The deal, which reportedly values SpaceX at $1 trillion and xAI at $250 billion, comes as the rocket company plans a blockbuster initial public offering this year that could take place as soon as June, Reuters has reported.
Analysts expect the potential landmark listing to reinvigorate the IPO market and push more high-profile private startups such as ChatGPT maker OpenAI and rival Anthropic to the public markets, ending a years-long downturn.
https://seekingalpha.com/news/4546114-spacex-xai-merger-makes-analysts-ponder-benefits-challenges-and-teslas-future Musk intends to establish space-based data centers. “The basic math is that launching a million tons per year of satellites generating 100 kW of compute power per ton would add 100 gigawatts of AI compute capacity annually, with no ongoing operational or maintenance needs. Ultimately, there is a path to launching 1 TW/year from Earth,” said Musk in SpaceX’s press release on Monday. “My estimate is that within 2 to 3 years, the lowest cost way to generate AI compute will be in space.”
It can’t be said that Musk ain’t thinking big.
--------------------
Task details: Output, word for word, the stretch of the SpaceX and xAI news excerpt from "The deal, which" through "a years-long downturn.". Work only from the SpaceX news excerpt above.

Extracted material:
--------------------
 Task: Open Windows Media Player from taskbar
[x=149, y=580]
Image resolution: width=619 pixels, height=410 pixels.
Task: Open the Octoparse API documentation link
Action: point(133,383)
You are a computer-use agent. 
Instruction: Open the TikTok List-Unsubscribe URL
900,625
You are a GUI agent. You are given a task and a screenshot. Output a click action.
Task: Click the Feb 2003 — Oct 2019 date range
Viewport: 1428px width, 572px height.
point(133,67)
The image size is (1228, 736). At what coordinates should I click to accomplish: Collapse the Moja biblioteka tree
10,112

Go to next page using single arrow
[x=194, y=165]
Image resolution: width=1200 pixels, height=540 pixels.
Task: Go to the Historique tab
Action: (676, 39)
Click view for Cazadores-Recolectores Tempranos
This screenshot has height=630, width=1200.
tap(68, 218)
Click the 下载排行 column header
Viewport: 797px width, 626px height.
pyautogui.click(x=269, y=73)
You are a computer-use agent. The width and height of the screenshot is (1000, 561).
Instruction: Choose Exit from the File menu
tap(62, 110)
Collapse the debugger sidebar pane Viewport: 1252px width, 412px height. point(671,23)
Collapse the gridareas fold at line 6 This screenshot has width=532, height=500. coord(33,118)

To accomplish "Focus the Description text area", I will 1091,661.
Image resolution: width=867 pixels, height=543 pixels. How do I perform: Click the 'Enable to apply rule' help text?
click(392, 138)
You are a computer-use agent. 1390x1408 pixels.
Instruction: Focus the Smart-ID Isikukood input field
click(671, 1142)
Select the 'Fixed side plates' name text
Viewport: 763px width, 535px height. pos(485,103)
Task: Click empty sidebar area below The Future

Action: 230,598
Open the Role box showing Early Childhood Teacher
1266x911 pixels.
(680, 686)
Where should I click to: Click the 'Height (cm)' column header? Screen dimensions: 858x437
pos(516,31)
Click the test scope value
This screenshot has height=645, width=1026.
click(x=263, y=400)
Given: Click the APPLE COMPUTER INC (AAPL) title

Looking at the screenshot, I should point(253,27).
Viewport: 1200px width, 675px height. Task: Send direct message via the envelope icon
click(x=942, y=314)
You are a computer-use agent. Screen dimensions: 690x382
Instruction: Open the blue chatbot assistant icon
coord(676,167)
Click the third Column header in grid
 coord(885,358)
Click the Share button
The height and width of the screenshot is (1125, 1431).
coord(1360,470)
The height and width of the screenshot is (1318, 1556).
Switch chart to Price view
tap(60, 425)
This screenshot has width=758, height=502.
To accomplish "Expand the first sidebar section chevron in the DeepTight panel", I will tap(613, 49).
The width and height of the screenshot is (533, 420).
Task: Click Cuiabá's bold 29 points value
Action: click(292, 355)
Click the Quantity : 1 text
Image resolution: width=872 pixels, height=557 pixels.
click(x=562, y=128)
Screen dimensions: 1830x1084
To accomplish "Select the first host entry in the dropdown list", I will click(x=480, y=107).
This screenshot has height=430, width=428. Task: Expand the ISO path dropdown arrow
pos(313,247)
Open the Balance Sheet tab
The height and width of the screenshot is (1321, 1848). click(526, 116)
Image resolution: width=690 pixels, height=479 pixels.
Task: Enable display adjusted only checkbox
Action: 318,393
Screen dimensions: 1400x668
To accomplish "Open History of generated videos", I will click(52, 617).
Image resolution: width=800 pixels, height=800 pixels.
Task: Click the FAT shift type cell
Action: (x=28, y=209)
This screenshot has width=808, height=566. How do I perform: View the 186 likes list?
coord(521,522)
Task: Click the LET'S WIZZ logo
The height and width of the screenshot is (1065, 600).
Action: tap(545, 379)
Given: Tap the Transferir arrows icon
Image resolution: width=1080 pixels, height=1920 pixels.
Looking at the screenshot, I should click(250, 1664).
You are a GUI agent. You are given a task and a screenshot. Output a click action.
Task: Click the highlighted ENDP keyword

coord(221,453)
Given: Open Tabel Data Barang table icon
--------------------
Answer space:
The deal, which reportedly values SpaceX at $1 trillion and xAI at $250 billion, comes as the rocket company plans a blockbuster initial public offering this year that could take place as soon as June, Reuters has reported.
Analysts expect the potential landmark listing to reinvigorate the IPO market and push more high-profile private startups such as ChatGPT maker OpenAI and rival Anthropic to the public markets, ending a years-long downturn.